[[ Material provided open ]]

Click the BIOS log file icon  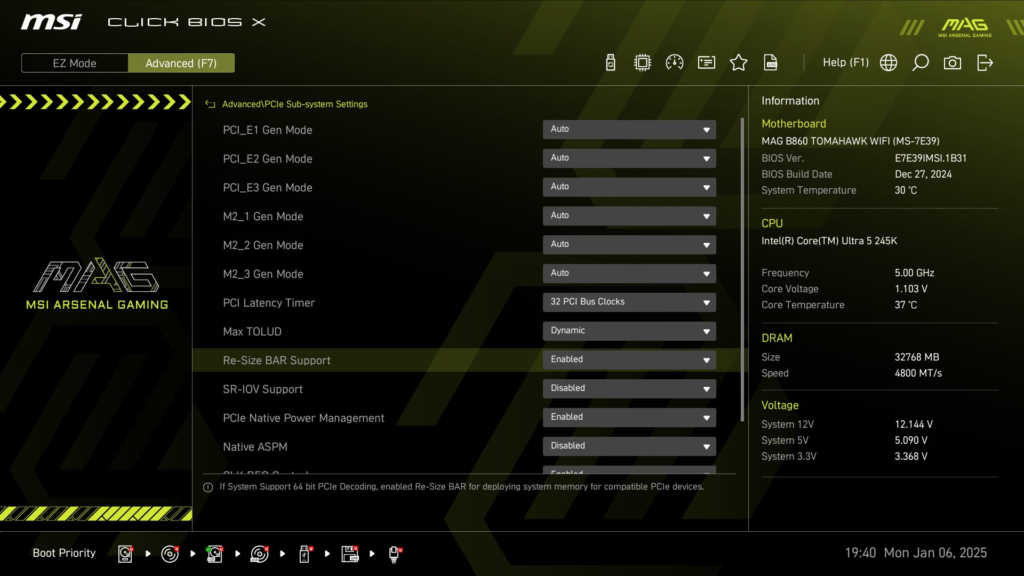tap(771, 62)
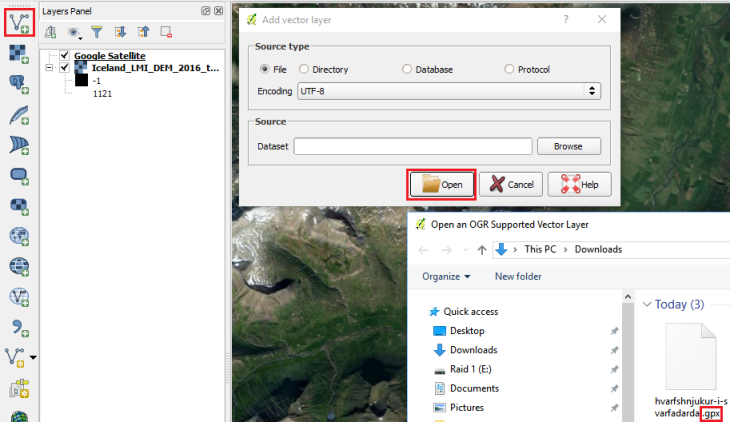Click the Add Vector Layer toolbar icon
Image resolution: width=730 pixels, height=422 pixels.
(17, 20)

[[ Material provided closed ]]
[[ Material provided open ]]

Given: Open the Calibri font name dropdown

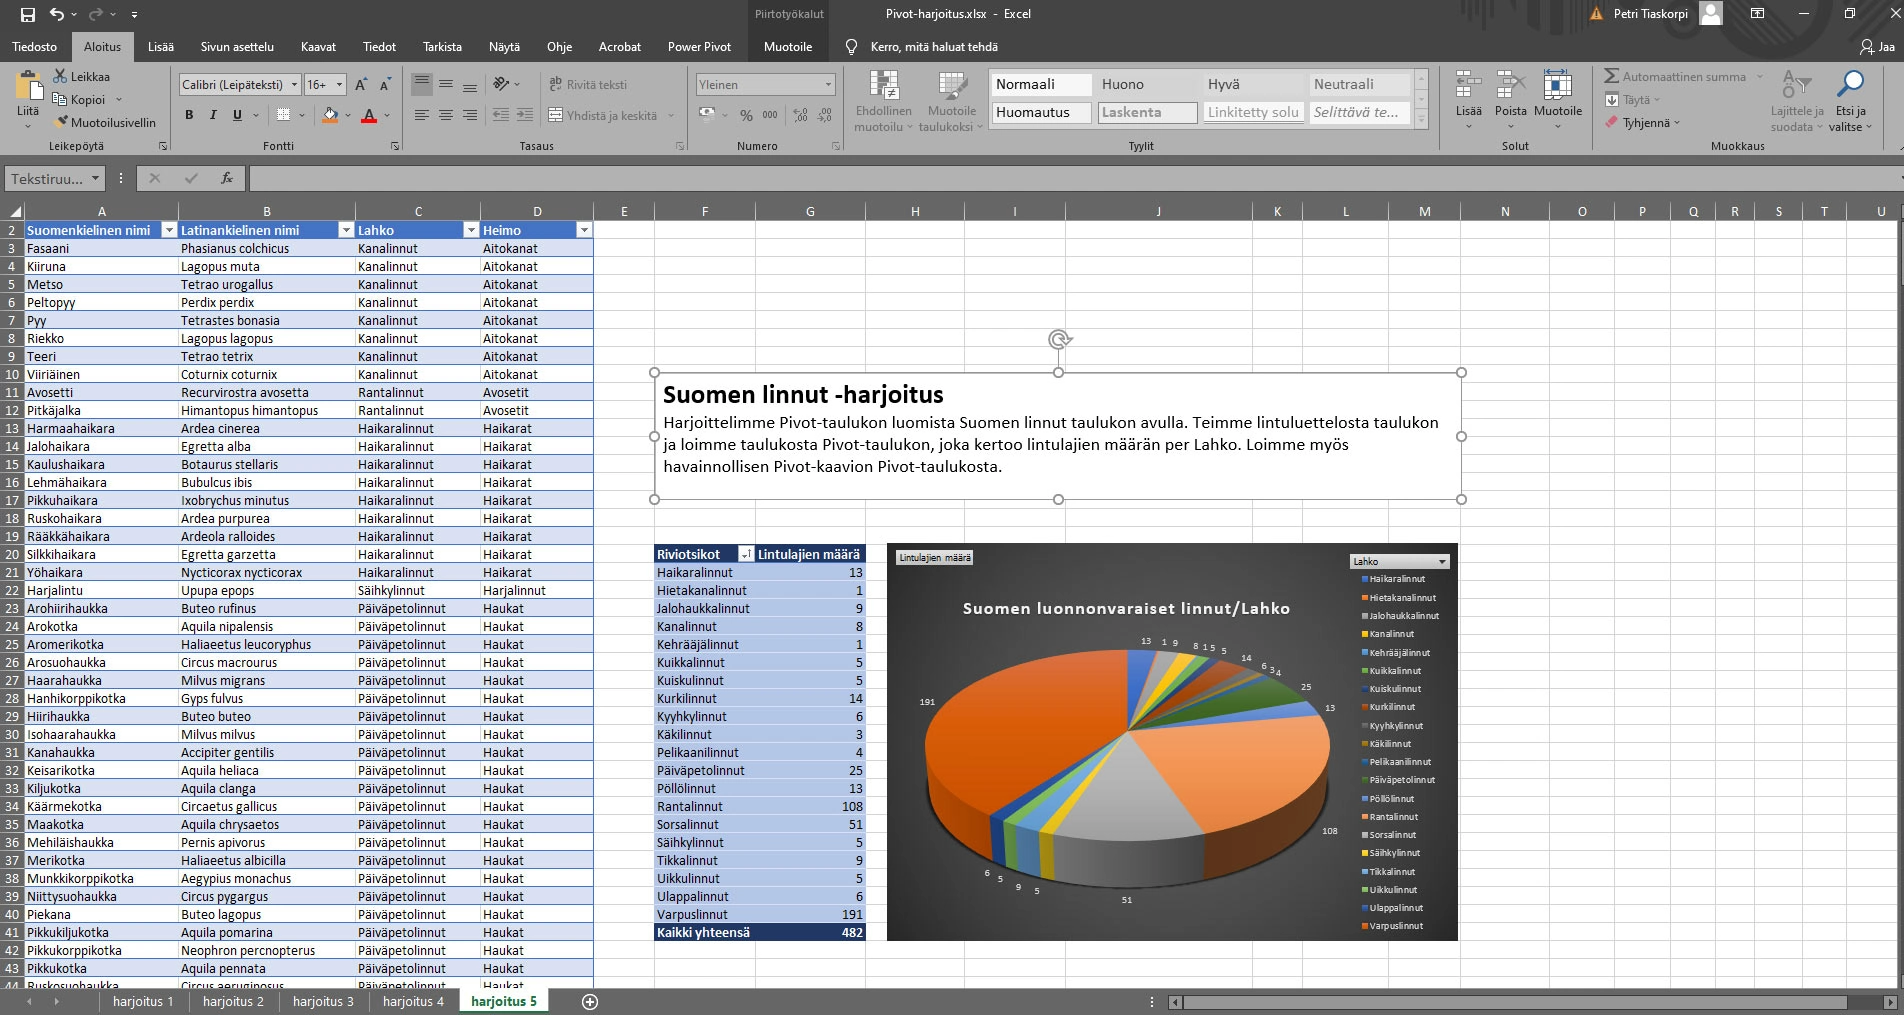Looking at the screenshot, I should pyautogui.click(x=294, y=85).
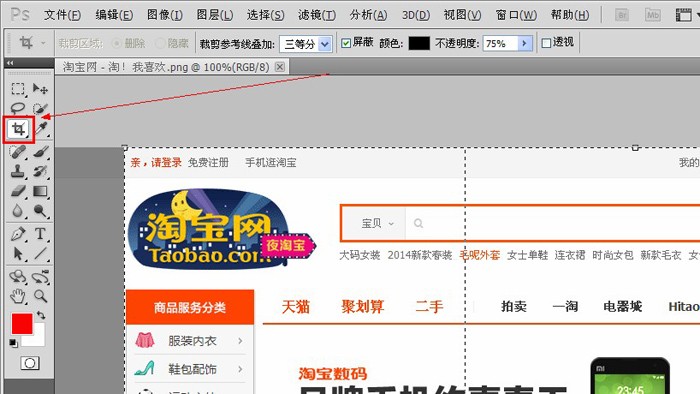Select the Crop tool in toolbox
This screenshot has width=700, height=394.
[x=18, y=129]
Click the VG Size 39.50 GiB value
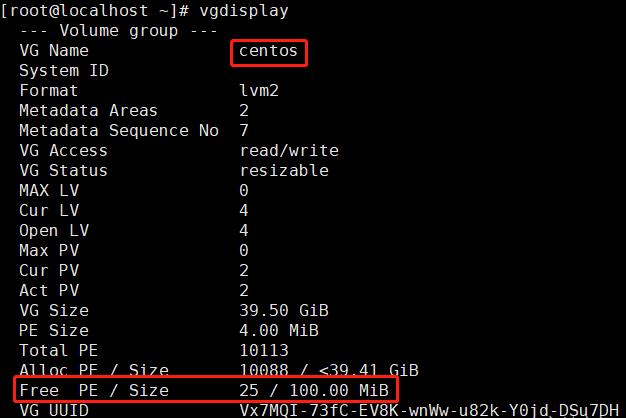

[[ Material provided closed ]]

* **Your instructions**
From the listing above, restate verbatim the lines running from the one with "Given: Open the Calibri font name dropdown" through the one with "Click the VG Size 39.50 GiB value", inclusive, but not the pictures.

* **Solution to this problem**
Given: Open the Calibri font name dropdown

Looking at the screenshot, I should pyautogui.click(x=294, y=85).
Select the Crop tool in toolbox
This screenshot has width=700, height=394.
[x=18, y=129]
Click the VG Size 39.50 GiB value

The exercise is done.